Text block:
******************************

For a moment, let’s entertain a hypothetical. Let’s say you have an excellent paper on your hands about the impact of smoke on the lungs. Your team is about to submit it for publication: pretty exciting! When you get your paper back from the publisher, it’s mostly good news: they’re willing to publish your paper with the caveat that you add a diagram of the lungs to your paper as a visual aid of the systems impacted. The problem? You have no idea where you could acquire an image that would suit this task that wouldn’t potentially violate copyright.
With this conundrum, one of your coauthors suggests a solution: why not generate one? They have a subscription to Midjourney, the AI software that can generate images from text. Why not give Midjourney a summary of the diagram you need, have it generate it, and then use that for your paper. After checking the journal’s policies on AI (it’s allowed with disclosure), you do just that, glad to have quickly moved past that stumbling block.
Pretty great, right? It sure sounds like it, until you take a look at the images Midjourney generated. Because on closer inspection, there are some problems.
Below is an image I generated in CoPilot for this blog post. I didn’t ask it to do something as complicated as making a diagram of how smoking impacts the lungs; instead I asked for just a diagram of human lungs. Here is what I got, with my notes attached.
Alright, so this might not be our best image. Thankfully, we have others. Let’s take a look at another image from the same prompt and see if it does a better job.
So what happened here? To explain how this image went terribly wrong, it’s best to start with an explanation of how AI actually works.

******************************

Stored data:
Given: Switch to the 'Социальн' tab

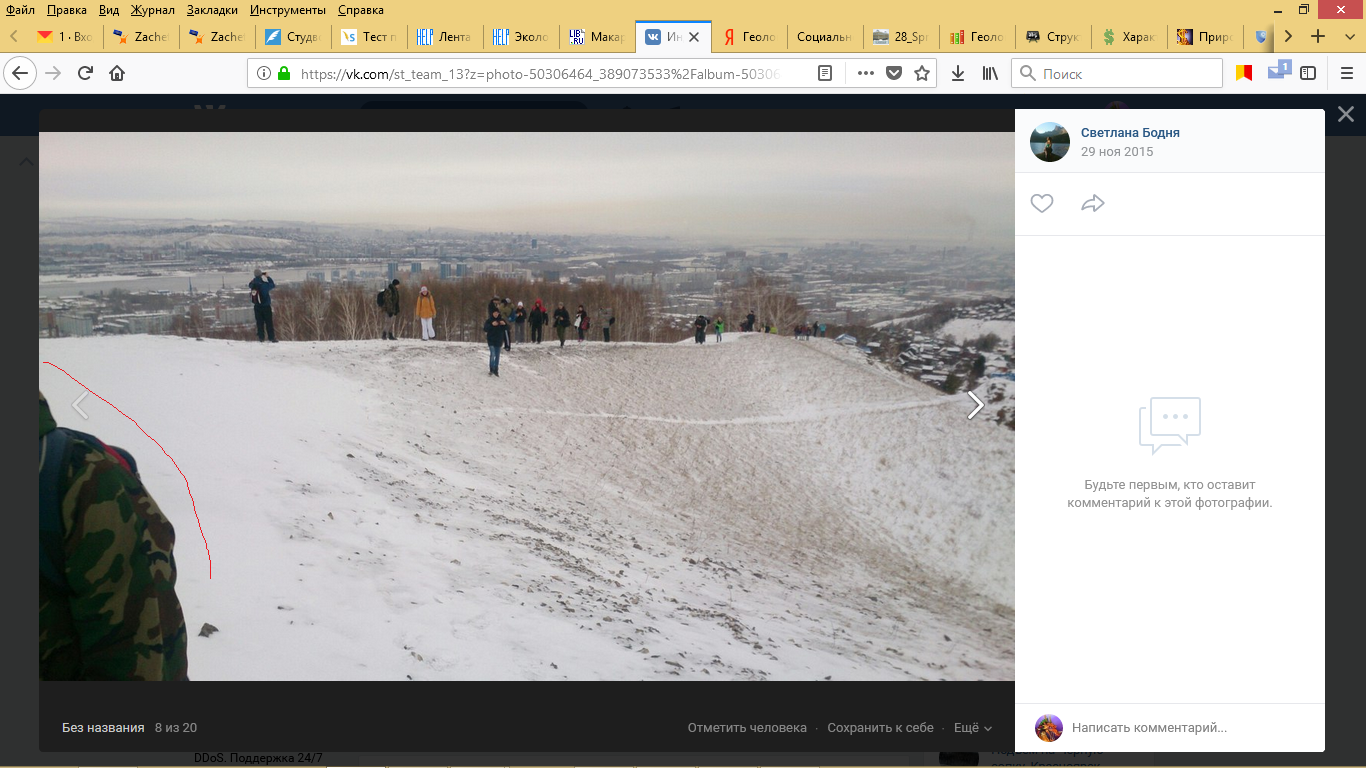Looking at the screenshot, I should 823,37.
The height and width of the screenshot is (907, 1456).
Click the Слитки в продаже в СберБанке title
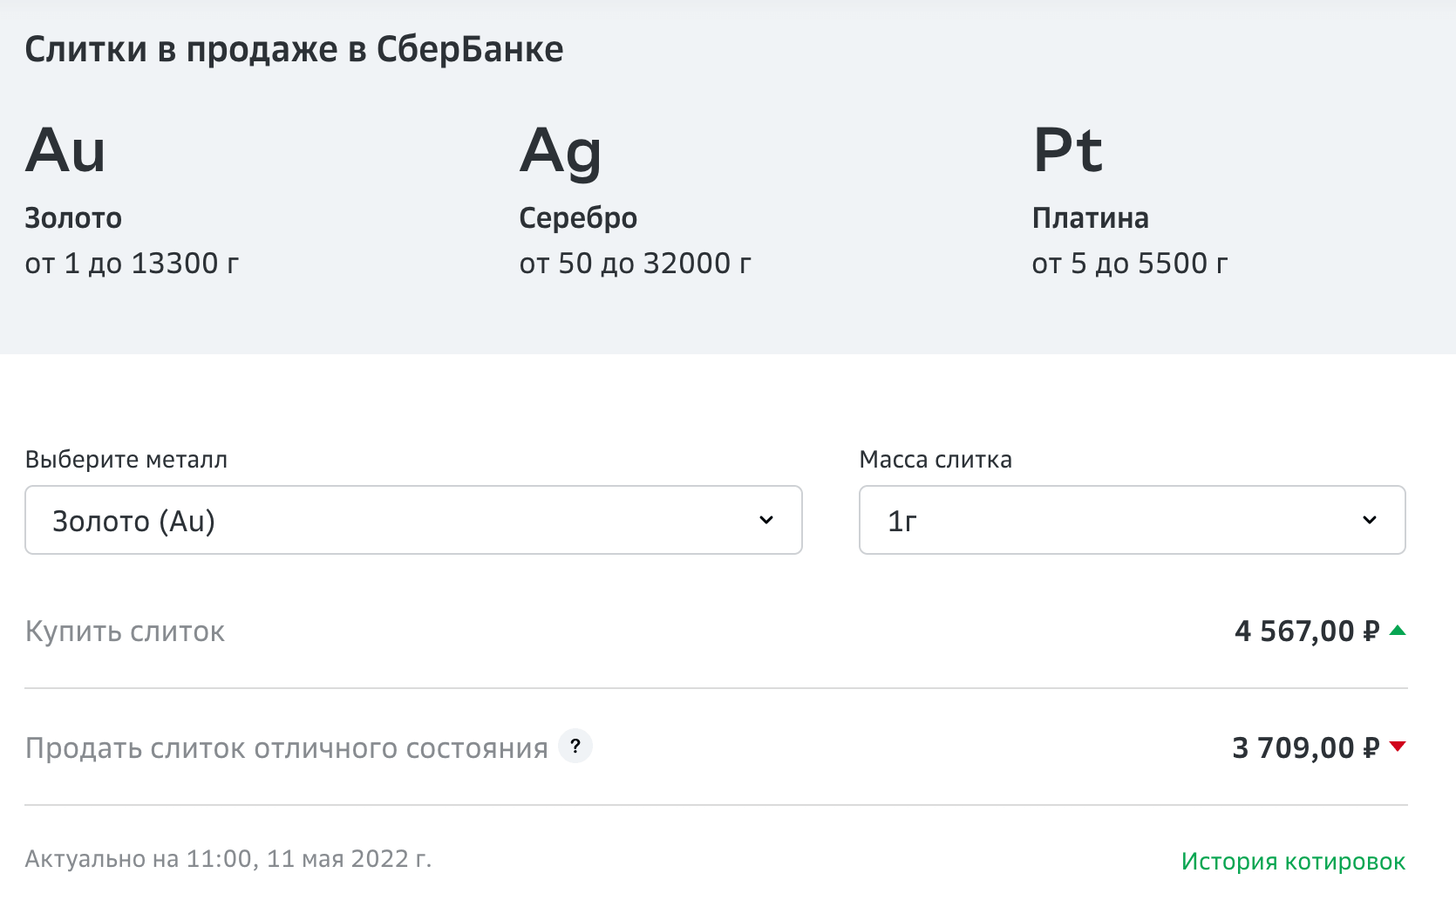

******************************

Exercise description: In the blog post on AI-generated lung diagrams, why does the team decide to generate the required diagram with Midjourney? Answer in one to three sentences.

Solution to the exercise: The publisher asked for a diagram of the lungs, and the team had no idea where to find an image that wouldn't potentially violate copyright. To solve this, a coauthor with a Midjourney subscription suggested generating one. The team went ahead after confirming that the journal's policy allows AI with disclosure.